**Collected data**
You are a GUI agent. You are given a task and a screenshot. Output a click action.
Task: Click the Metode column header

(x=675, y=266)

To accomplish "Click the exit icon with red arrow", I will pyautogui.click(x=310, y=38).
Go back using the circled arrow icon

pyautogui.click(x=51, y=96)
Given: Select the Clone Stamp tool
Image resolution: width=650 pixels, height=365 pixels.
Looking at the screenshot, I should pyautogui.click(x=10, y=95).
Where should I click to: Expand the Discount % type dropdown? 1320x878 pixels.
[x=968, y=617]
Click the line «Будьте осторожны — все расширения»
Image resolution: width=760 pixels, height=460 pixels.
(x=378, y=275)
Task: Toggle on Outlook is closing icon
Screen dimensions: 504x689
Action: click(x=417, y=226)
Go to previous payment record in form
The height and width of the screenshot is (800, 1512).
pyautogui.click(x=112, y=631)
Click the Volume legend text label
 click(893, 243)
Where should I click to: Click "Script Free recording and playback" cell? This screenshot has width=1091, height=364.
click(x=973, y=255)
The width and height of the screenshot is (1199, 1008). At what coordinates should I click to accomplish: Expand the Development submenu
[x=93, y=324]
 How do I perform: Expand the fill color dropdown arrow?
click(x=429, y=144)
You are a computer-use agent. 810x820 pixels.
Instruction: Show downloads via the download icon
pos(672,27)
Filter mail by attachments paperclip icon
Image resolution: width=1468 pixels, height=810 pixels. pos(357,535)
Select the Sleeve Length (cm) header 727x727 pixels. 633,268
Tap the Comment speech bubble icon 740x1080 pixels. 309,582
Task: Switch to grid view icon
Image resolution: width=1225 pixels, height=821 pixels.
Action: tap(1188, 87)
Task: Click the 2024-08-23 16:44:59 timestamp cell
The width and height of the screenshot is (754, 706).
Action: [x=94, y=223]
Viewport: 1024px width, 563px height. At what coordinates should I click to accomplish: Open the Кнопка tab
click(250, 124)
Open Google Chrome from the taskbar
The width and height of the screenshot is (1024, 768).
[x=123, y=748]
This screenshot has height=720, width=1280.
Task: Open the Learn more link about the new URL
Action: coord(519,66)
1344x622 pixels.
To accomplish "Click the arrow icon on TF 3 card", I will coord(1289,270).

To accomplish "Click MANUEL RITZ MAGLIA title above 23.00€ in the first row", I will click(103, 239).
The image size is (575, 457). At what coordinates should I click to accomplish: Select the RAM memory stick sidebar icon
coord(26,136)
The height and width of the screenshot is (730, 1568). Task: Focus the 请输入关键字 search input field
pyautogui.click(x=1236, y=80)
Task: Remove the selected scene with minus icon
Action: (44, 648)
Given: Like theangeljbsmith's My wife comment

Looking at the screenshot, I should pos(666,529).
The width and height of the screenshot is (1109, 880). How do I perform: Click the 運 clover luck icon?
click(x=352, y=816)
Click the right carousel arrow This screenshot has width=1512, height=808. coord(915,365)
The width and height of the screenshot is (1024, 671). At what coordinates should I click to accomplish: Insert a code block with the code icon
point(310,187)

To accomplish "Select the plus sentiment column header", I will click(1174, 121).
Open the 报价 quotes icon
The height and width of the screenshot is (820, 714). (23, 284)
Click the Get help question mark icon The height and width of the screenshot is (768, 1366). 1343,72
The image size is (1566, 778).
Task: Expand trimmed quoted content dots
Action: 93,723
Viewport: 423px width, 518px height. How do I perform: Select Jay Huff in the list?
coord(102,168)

**What the exercise asks**
Would you please give all of the records again exactly as they stand?

**Solved exercise**
You are a GUI agent. You are given a task and a screenshot. Output a click action.
Task: Click the Metode column header

(x=675, y=266)

To accomplish "Click the exit icon with red arrow", I will pyautogui.click(x=310, y=38).
Go back using the circled arrow icon

pyautogui.click(x=51, y=96)
Given: Select the Clone Stamp tool
Image resolution: width=650 pixels, height=365 pixels.
Looking at the screenshot, I should pyautogui.click(x=10, y=95).
Where should I click to: Expand the Discount % type dropdown? 1320x878 pixels.
[x=968, y=617]
Click the line «Будьте осторожны — все расширения»
Image resolution: width=760 pixels, height=460 pixels.
(x=378, y=275)
Task: Toggle on Outlook is closing icon
Screen dimensions: 504x689
Action: click(x=417, y=226)
Go to previous payment record in form
The height and width of the screenshot is (800, 1512).
pyautogui.click(x=112, y=631)
Click the Volume legend text label
 click(893, 243)
Where should I click to: Click "Script Free recording and playback" cell? This screenshot has width=1091, height=364.
click(x=973, y=255)
The width and height of the screenshot is (1199, 1008). At what coordinates should I click to accomplish: Expand the Development submenu
[x=93, y=324]
 How do I perform: Expand the fill color dropdown arrow?
click(x=429, y=144)
You are a computer-use agent. 810x820 pixels.
Instruction: Show downloads via the download icon
pos(672,27)
Filter mail by attachments paperclip icon
Image resolution: width=1468 pixels, height=810 pixels. pos(357,535)
Select the Sleeve Length (cm) header 727x727 pixels. 633,268
Tap the Comment speech bubble icon 740x1080 pixels. 309,582
Task: Switch to grid view icon
Image resolution: width=1225 pixels, height=821 pixels.
Action: tap(1188, 87)
Task: Click the 2024-08-23 16:44:59 timestamp cell
The width and height of the screenshot is (754, 706).
Action: [x=94, y=223]
Viewport: 1024px width, 563px height. At what coordinates should I click to accomplish: Open the Кнопка tab
click(250, 124)
Open Google Chrome from the taskbar
The width and height of the screenshot is (1024, 768).
[x=123, y=748]
This screenshot has height=720, width=1280.
Task: Open the Learn more link about the new URL
Action: coord(519,66)
1344x622 pixels.
To accomplish "Click the arrow icon on TF 3 card", I will coord(1289,270).

To accomplish "Click MANUEL RITZ MAGLIA title above 23.00€ in the first row", I will click(103, 239).
The image size is (575, 457). At what coordinates should I click to accomplish: Select the RAM memory stick sidebar icon
coord(26,136)
The height and width of the screenshot is (730, 1568). Task: Focus the 请输入关键字 search input field
pyautogui.click(x=1236, y=80)
Task: Remove the selected scene with minus icon
Action: (44, 648)
Given: Like theangeljbsmith's My wife comment

Looking at the screenshot, I should pos(666,529).
The width and height of the screenshot is (1109, 880). How do I perform: Click the 運 clover luck icon?
click(x=352, y=816)
Click the right carousel arrow This screenshot has width=1512, height=808. coord(915,365)
The width and height of the screenshot is (1024, 671). At what coordinates should I click to accomplish: Insert a code block with the code icon
point(310,187)

To accomplish "Select the plus sentiment column header", I will click(1174, 121).
Open the 报价 quotes icon
The height and width of the screenshot is (820, 714). (23, 284)
Click the Get help question mark icon The height and width of the screenshot is (768, 1366). 1343,72
The image size is (1566, 778).
Task: Expand trimmed quoted content dots
Action: 93,723
Viewport: 423px width, 518px height. How do I perform: Select Jay Huff in the list?
coord(102,168)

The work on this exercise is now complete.